__What you should do__. Exactly as they appear, output all of the records. Skip any images.

(Collected data entries)
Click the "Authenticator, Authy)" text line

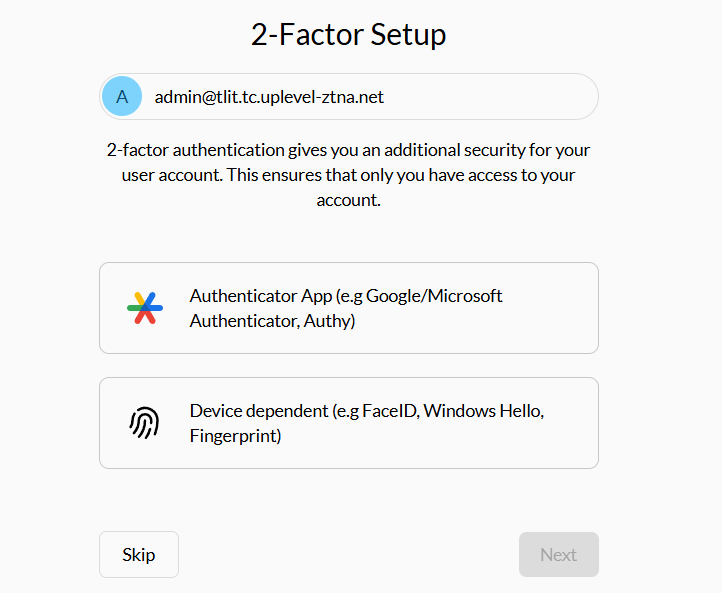click(272, 321)
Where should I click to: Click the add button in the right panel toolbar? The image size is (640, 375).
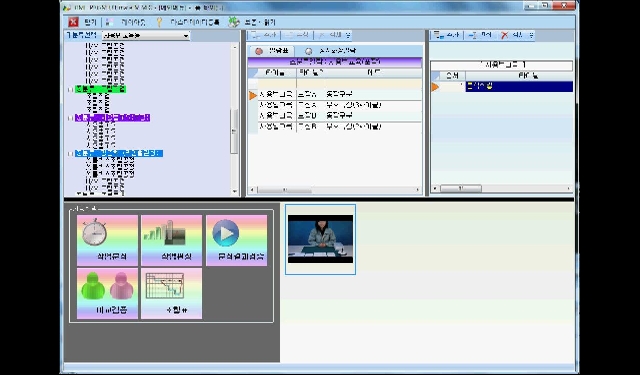(x=446, y=35)
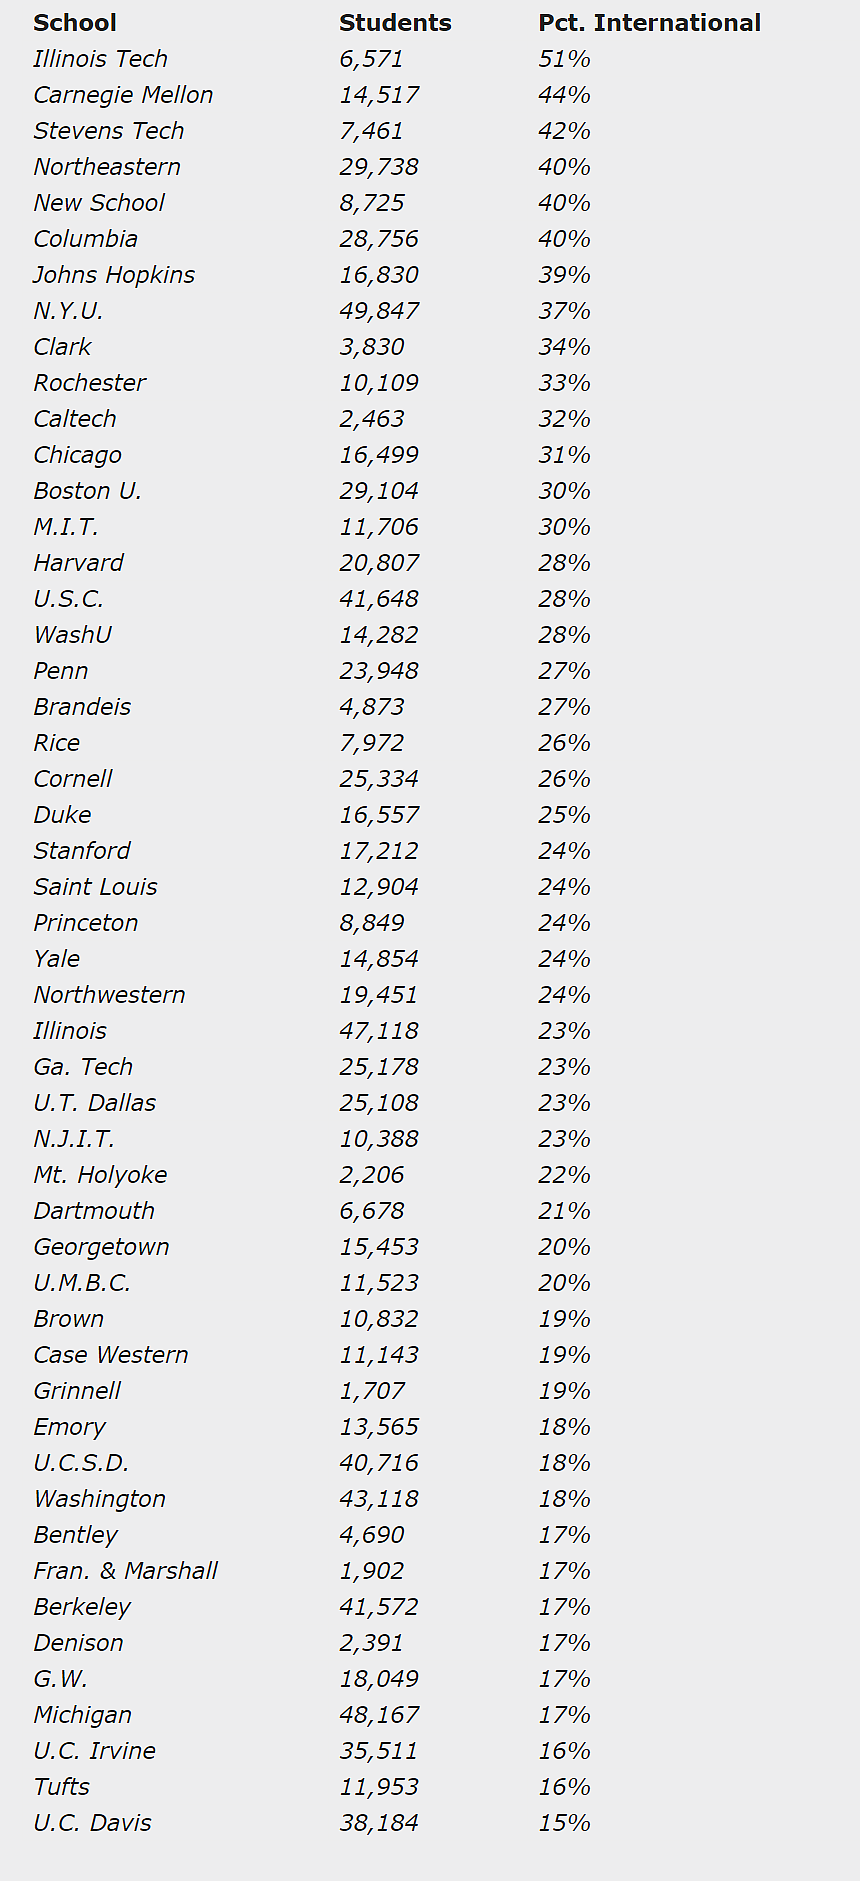The width and height of the screenshot is (860, 1881).
Task: Select the U.T. Dallas school name
Action: pyautogui.click(x=95, y=1103)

__Result for this exercise__.
Click the "Authenticator, Authy)" text line

click(272, 321)
Where should I click to: Click the add button in the right panel toolbar? The image size is (640, 375).
(x=446, y=35)
The width and height of the screenshot is (860, 1881).
Task: Select the U.T. Dallas school name
Action: pyautogui.click(x=95, y=1103)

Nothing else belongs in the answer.